Quote, character for character, the part of the items that opens with the line containing "Task: Select the" and closes with the line containing "point(145,53)", both lines included.

____

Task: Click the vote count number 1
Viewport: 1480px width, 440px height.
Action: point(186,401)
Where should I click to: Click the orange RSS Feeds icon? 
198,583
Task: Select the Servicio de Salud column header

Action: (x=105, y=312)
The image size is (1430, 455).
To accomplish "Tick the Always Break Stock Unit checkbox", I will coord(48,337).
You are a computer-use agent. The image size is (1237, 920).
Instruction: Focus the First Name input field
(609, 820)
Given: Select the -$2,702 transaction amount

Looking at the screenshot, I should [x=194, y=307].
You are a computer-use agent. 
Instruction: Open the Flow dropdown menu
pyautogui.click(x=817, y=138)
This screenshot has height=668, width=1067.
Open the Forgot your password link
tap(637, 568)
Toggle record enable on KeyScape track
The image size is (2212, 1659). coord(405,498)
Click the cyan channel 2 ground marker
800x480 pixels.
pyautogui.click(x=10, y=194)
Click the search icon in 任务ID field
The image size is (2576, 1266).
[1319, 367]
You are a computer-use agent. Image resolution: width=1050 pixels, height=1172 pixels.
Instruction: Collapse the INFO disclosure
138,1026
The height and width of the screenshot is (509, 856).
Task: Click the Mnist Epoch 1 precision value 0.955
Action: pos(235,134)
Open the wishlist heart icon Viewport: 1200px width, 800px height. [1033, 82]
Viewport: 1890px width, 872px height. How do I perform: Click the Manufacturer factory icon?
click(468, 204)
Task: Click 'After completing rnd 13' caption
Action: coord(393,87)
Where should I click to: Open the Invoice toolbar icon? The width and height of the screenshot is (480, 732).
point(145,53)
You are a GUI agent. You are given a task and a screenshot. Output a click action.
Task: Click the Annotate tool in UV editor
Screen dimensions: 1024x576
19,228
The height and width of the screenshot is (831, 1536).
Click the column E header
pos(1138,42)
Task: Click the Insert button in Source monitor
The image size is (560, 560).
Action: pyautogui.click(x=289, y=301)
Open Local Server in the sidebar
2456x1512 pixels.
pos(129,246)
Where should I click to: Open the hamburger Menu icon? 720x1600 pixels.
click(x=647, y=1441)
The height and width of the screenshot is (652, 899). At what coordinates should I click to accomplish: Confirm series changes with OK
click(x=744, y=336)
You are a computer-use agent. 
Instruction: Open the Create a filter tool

____

Correct output:
Task: Select the Servicio de Salud column header

Action: (x=105, y=312)
The image size is (1430, 455).
To accomplish "Tick the Always Break Stock Unit checkbox", I will coord(48,337).
You are a computer-use agent. The image size is (1237, 920).
Instruction: Focus the First Name input field
(609, 820)
Given: Select the -$2,702 transaction amount

Looking at the screenshot, I should [x=194, y=307].
You are a computer-use agent. 
Instruction: Open the Flow dropdown menu
pyautogui.click(x=817, y=138)
This screenshot has height=668, width=1067.
Open the Forgot your password link
tap(637, 568)
Toggle record enable on KeyScape track
The image size is (2212, 1659). coord(405,498)
Click the cyan channel 2 ground marker
800x480 pixels.
pyautogui.click(x=10, y=194)
Click the search icon in 任务ID field
The image size is (2576, 1266).
[1319, 367]
You are a computer-use agent. Image resolution: width=1050 pixels, height=1172 pixels.
Instruction: Collapse the INFO disclosure
138,1026
The height and width of the screenshot is (509, 856).
Task: Click the Mnist Epoch 1 precision value 0.955
Action: pos(235,134)
Open the wishlist heart icon Viewport: 1200px width, 800px height. [1033, 82]
Viewport: 1890px width, 872px height. How do I perform: Click the Manufacturer factory icon?
click(468, 204)
Task: Click 'After completing rnd 13' caption
Action: coord(393,87)
Where should I click to: Open the Invoice toolbar icon? The width and height of the screenshot is (480, 732).
point(145,53)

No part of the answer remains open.